= Beginning of Section =
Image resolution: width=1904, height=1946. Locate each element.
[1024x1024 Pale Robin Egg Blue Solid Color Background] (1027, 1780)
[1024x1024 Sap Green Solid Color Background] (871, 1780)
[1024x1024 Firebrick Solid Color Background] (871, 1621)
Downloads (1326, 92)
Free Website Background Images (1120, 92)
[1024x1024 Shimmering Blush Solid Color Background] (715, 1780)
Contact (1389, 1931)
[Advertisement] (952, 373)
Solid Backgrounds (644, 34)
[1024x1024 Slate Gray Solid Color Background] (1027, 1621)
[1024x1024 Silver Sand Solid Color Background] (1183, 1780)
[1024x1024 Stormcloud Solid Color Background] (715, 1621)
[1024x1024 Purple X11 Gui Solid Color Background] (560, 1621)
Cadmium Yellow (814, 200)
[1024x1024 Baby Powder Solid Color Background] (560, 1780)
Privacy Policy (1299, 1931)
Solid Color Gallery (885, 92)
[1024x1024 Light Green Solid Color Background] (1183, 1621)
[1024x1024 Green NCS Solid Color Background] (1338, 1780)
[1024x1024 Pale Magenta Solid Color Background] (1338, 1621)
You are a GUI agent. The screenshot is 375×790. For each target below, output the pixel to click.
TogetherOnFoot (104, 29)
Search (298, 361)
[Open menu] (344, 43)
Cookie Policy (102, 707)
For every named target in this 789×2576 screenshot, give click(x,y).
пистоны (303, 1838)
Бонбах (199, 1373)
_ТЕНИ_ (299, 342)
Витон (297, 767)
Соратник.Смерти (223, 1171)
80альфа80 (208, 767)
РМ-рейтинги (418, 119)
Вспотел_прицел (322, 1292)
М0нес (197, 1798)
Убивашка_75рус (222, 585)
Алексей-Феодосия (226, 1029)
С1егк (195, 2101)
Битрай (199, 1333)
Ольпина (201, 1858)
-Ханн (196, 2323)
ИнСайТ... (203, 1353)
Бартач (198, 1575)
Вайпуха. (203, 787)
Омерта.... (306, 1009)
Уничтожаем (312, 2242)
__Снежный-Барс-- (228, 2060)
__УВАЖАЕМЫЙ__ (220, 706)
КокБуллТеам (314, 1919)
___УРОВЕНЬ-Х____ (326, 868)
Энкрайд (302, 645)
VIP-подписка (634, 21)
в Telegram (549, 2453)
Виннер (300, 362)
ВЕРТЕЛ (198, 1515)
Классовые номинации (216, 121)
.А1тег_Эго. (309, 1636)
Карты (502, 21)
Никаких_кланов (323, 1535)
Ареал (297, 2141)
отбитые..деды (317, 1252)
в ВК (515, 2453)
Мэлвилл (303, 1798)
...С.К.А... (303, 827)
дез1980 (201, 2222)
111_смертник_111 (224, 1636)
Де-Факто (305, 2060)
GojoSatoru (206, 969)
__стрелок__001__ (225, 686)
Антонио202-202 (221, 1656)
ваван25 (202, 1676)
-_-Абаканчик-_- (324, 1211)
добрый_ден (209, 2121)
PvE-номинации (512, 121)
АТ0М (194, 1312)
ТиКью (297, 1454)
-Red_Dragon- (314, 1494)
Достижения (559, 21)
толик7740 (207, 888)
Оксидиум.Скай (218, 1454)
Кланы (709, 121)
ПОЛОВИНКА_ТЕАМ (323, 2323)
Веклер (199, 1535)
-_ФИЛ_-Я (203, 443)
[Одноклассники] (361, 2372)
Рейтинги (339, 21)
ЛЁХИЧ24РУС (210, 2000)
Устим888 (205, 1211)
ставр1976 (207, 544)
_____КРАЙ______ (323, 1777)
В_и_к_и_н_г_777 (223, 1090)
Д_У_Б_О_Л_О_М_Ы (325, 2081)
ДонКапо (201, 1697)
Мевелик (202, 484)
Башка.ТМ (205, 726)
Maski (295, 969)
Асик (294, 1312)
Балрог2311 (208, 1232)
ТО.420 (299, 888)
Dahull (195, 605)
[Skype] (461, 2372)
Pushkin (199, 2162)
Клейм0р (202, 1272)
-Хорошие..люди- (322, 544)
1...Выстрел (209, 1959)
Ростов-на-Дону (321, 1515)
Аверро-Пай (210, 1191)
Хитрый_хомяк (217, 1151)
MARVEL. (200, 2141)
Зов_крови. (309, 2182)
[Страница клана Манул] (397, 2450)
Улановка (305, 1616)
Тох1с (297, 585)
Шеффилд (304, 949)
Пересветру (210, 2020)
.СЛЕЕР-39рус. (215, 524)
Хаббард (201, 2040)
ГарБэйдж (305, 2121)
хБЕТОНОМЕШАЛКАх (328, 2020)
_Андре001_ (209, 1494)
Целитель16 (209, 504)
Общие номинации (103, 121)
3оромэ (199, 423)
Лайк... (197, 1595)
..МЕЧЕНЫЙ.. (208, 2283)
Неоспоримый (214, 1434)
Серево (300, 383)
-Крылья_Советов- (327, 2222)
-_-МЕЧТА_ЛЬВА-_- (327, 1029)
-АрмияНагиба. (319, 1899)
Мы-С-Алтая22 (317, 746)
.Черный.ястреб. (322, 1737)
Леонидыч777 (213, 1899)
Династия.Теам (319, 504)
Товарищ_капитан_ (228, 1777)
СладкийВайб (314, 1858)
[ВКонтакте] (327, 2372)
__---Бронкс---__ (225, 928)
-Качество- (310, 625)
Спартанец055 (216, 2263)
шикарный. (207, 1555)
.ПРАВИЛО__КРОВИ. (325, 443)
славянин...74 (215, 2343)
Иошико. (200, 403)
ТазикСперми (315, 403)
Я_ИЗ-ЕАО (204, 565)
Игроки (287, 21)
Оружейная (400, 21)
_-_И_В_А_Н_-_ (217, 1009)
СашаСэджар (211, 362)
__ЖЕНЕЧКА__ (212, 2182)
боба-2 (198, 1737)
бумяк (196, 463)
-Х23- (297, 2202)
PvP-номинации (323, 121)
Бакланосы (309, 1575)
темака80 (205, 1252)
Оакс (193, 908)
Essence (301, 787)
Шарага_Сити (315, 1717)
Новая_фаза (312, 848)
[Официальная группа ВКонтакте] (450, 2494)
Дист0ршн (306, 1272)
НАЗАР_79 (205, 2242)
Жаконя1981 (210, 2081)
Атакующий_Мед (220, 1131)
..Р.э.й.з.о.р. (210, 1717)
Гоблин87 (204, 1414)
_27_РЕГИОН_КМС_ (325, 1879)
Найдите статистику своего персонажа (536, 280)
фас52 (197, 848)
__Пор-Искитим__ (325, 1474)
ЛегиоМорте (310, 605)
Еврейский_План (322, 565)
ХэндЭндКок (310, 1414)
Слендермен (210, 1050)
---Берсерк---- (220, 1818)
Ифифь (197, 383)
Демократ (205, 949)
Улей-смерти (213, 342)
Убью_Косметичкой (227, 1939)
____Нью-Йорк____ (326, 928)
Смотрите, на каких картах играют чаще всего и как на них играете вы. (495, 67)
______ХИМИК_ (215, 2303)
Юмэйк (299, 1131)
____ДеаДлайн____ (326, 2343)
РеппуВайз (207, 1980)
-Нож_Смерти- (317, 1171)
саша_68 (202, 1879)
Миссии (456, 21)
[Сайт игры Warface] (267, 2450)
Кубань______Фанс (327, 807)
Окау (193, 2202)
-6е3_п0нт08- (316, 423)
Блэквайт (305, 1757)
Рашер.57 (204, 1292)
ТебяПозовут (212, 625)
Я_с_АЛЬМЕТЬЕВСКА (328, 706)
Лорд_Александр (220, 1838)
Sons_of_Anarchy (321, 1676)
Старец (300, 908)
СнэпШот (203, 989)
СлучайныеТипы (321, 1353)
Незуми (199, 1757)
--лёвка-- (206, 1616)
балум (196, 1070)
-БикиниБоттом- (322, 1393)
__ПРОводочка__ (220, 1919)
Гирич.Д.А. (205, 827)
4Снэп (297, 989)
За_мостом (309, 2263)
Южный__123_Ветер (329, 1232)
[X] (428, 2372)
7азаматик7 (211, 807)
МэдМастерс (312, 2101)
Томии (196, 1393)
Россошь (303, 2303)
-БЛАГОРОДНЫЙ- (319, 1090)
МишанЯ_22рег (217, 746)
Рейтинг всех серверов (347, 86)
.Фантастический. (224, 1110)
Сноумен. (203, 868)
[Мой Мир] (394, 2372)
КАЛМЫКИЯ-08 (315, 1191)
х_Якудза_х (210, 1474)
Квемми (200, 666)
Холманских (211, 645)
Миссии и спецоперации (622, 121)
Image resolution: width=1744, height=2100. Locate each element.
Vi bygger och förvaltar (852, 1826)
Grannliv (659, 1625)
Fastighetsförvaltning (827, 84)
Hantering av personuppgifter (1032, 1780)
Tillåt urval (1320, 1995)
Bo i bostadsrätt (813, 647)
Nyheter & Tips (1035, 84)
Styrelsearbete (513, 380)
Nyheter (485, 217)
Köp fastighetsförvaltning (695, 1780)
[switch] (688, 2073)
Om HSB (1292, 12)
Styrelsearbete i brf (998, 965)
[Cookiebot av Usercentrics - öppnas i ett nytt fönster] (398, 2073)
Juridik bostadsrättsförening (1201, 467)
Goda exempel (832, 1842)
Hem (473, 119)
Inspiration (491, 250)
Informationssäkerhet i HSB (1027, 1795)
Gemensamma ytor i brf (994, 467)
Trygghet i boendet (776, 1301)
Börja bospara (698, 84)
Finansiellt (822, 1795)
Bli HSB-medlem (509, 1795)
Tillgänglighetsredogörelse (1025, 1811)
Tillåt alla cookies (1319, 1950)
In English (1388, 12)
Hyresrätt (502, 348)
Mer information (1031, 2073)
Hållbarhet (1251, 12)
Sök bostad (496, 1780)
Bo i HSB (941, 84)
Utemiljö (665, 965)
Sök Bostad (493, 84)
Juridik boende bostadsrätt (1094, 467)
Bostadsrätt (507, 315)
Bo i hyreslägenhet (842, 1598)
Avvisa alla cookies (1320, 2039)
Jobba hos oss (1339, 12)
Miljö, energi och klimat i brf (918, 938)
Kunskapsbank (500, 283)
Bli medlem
= End of Section =
[WHAT IS NEEDED] Out of the material above, select every line that holds the string "номинации".

[SOLUTION TO THIS EXERCISE]
Классовые номинации (216, 121)
PvE-номинации (512, 121)
Общие номинации (103, 121)
PvP-номинации (323, 121)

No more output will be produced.